Add the 'Temp (F)' column to our X data.

In [None]:
#Features columns
data_x_2 = data[['Mon', 'Tue', 'Wed', 'Thu', 'Fri', 'Sat', 'Sun', 'holiday', 'daylight_hrs', 'Rainfall (in)', 'dry day', 'Temp (F)']].to_numpy()

#Target column
data_y_2 = data[["Number of bikers"]].to_numpy()

## f) Split the dataset into training and testing sets again


In [None]:
#Creating an array of indices
n_2 = data_x_2.shape[0]
ind_2 = np.random.permutation(np.arange(0, n_2))

#Extracting subarrays of corresponding indices
n_train_2 = int(np.floor(0.8*n_2))
ind_train_2 = ind_2[:n_train_2]
n_test_2 = n_2-n_train_2
ind_test_2 = ind_2[n_train_2:]

#Normalization
#x_train_max_2 = np.max(data_x_2[ind_train_2,:],axis=0)
#x_train_min_2 = np.min(data_x_2[ind_train_2,:],axis=0)
#data_x_2 = (data_x_2 - x_train_min_2)/(x_train_max_2 - x_train_min_2)
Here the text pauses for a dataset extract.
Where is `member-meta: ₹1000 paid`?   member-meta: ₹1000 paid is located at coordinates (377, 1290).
#Splitting the dataset into train and test datasets
data_x_train_2 = np.hstack((np.ones((n_train_2, 1)), data_x_2[ind_train_2,:]))
data_y_train_2 = data_y_2[ind_train_2,:]
data_x_test_2 = np.hstack((np.ones((n_test_2, 1)), data_x_2[ind_test_2,:]))
data_y_test_2 = data_y_2[ind_test_2,:]

## g) Train a linear regression model again

Build a linear regression model for predicting the numner of bikers using the mean squared error loss function.

In [None]:
#Using the closed-form solution of linear regression
theta_2 = np.linalg.solve(data_x_train_2.T @ data_x_train_2, data_x_train_2.T @ data_y_train_2)

#Using built-in function
#sol_2 = np.linalg.lstsq(data_x_train_2, data_y_train_2, rcond=None)

## h) Predict and Evaluate Again!

Predict on the test set and calculate the average absolute error between predictions and true value.
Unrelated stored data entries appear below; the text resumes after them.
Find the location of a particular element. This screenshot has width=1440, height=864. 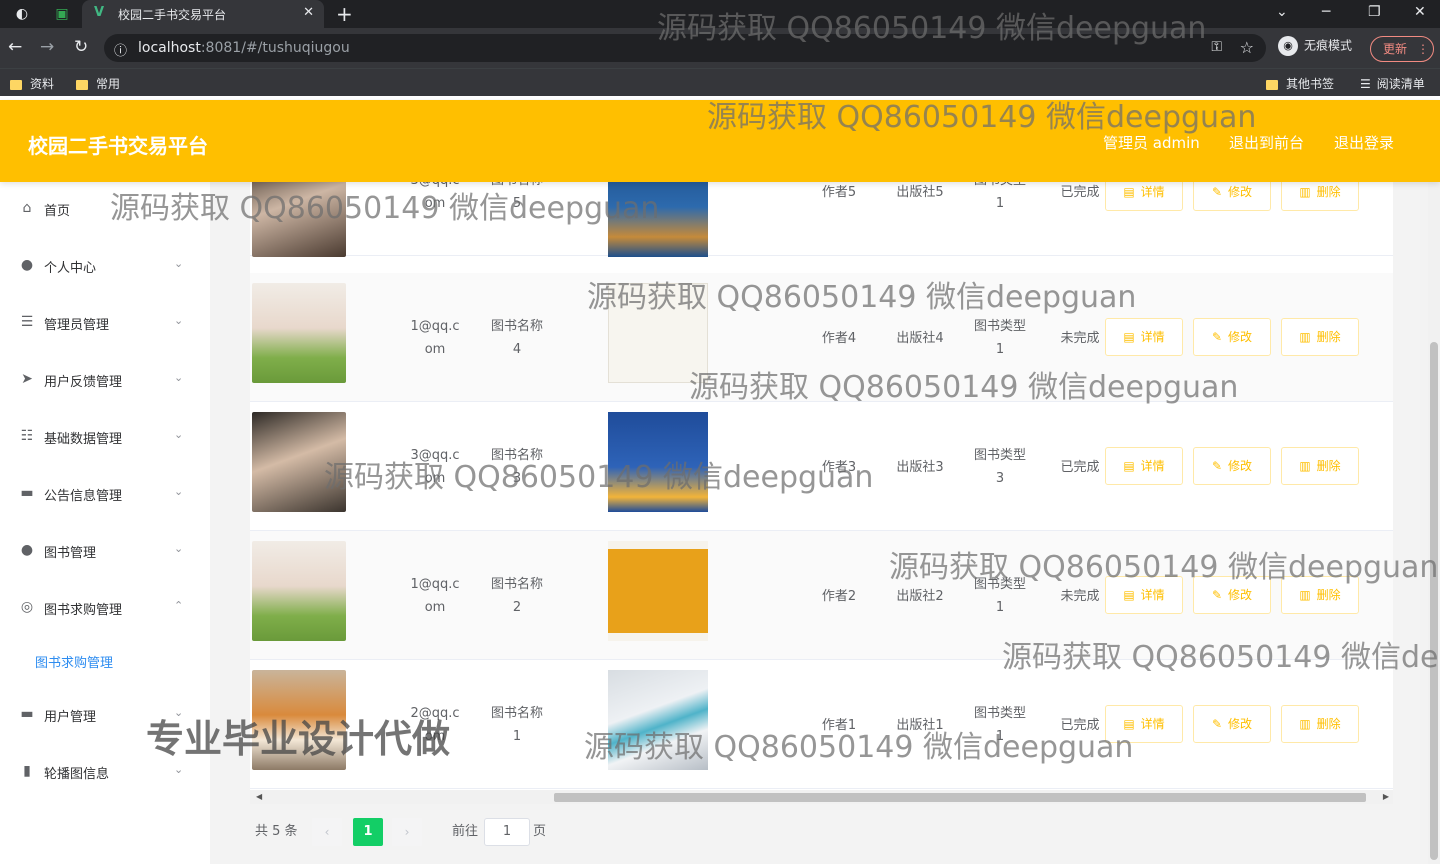

tab-search-icon: ⌄ is located at coordinates (1282, 12).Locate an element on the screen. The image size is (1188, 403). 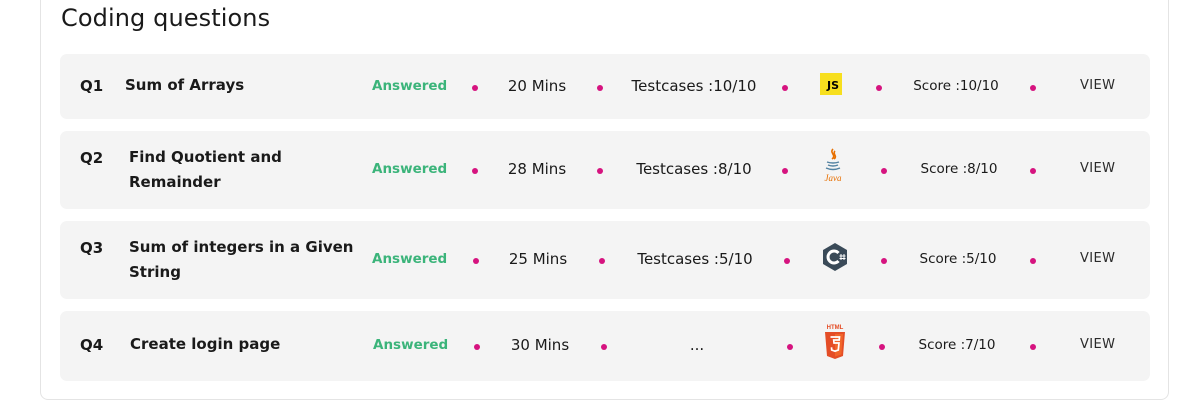
time-taken: 25 Mins is located at coordinates (538, 259).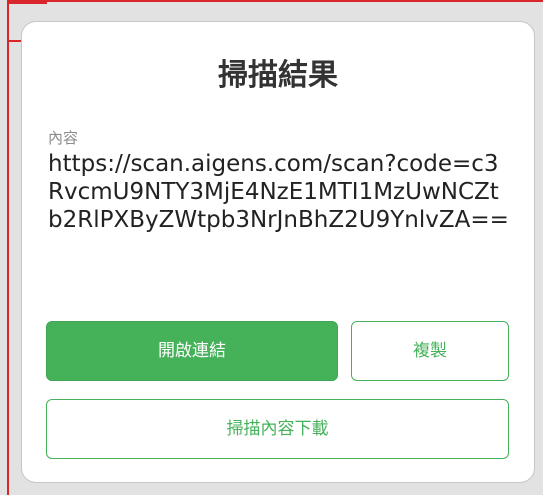 This screenshot has height=495, width=543. Describe the element at coordinates (27, 2) in the screenshot. I see `edge-marker-corner` at that location.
Comment on the results. Did it change? Can you think of any information we can use to make a better(more informed) model?

In [None]:
#Finding the average absolute error
alpha_2 = np.sum(np.absolute(data_y_test_2 - data_x_test_2@theta_2))/n_test_2
print(alpha_2)

1772.024778891665


As we see the new error is slightly smaller which makes sense, since we added one more column of (intuitively) high-correlation data.

In order to improve the model further we should consider:

1) Removing redundancy. For example, "dry day" and "Rainfaill (in)" columns are extremely similar (the data of the first is implied by the data of the second). By considering both of these values we are taking "attention" away from more important information.
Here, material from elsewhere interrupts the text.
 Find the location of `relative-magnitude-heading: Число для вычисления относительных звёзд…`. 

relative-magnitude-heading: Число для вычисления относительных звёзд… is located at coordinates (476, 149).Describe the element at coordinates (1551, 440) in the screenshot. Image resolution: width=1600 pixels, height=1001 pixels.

2) Utilize more continuous data. Nearly all of our columns are binary, which increases the error, since linear regression outputs a continuous function. If we had more than two data points for some columns, we would get a more accurate model. For example, the "Rainfall (in)" column is a continuous generalization of the "dry day" column (we should aim to do something similar with other ones as well).

3) Incorporate more high-correlation data. When we started observing temperature, our error decreased because there is a correlation between that and persons willingness to bike. We should attempt to add more information similar to these (e.g. more climate measurements (wind speed, cloud cover, etc.), some coefficient of the current quality of bike lanes (e.g. if there is a new bike lane constructed, the coefficient increases; if vandals destroy part of the line, the coefficient decreases), etc.)